Tony Abbott offers support for a carbon tax as an alternative to an ETS in today’s Australian:

many respected economists think a carbon tax would be more certain, less complex and far less open to manipulation than traded carbon permits.

In government, Malcolm Turnbull showed considerable interest in Warwick McKibbin’s proposal for a hybrid ETS-carbon tax.  This story from February 2007 (’Turnbull gives tick to McKibbin carbon trading model’) quotes McKibbin as saying that Turnbull ‘understands it completely’, which makes Turnbull’s subsequent support for Labor’s ETS all the more inexcusable.

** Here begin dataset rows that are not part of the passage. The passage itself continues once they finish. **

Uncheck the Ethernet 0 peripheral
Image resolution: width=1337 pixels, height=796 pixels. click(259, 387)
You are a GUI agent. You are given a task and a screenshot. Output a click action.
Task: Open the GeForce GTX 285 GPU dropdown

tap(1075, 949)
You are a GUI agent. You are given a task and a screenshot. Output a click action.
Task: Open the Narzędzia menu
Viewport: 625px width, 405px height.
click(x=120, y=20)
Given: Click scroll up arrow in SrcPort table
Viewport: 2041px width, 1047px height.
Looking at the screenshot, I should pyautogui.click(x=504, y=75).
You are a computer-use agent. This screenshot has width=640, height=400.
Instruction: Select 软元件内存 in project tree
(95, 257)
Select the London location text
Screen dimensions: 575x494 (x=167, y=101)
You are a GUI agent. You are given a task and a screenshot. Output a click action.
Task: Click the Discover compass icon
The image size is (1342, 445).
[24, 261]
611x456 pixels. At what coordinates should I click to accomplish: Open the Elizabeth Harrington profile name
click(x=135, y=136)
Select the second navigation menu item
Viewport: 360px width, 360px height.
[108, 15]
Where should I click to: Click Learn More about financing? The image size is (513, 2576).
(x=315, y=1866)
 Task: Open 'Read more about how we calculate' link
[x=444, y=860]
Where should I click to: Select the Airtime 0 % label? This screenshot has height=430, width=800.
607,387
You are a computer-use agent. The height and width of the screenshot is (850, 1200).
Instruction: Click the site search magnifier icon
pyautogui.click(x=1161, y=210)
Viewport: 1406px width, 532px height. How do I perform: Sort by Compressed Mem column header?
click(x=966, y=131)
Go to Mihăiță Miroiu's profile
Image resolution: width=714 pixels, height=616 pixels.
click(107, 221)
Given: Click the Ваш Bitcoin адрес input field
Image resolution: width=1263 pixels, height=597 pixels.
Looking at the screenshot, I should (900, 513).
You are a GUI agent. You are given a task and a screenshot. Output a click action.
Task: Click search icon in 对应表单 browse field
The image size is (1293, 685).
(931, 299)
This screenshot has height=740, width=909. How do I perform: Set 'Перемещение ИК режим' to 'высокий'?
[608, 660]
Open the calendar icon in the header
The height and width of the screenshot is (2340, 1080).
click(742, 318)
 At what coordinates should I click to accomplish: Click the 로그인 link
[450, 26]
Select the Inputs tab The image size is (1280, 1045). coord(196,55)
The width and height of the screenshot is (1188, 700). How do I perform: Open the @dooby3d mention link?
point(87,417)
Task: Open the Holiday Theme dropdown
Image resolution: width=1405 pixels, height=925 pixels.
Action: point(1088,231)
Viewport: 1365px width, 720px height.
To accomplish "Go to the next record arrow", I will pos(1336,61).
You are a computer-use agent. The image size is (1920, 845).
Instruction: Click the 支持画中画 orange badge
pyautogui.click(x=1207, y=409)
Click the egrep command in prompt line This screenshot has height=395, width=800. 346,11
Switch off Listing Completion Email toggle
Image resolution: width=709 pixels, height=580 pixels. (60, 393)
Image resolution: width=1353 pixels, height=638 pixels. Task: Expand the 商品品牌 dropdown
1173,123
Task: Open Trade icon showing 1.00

The Liberals who support Labor’s ETS do so largely because they are too lazy to argue for the alternative policy approaches they know to be better.  I have heard several Liberal frontbenchers maintain that any policy with the word ‘tax’ in it won’t gain political support.  They support an ETS only because they want to neutralise climate change as a political issue, not because they believe it to be the best policy.  This is a monumental failure of leadership.

An obvious way forward for the Liberal Party, and for the Coalition, would be to commission McKibbin to design a hybrid scheme to take to the next election as an alternative to Labor’s ETS.

UPDATE: Joe Hockey goes begging for ideas on Twitter:

Hey team re The ETS. Give me your views please on the policy and political debate. I really want your feedback.

As David Cameron once said, too many tweets make a twat.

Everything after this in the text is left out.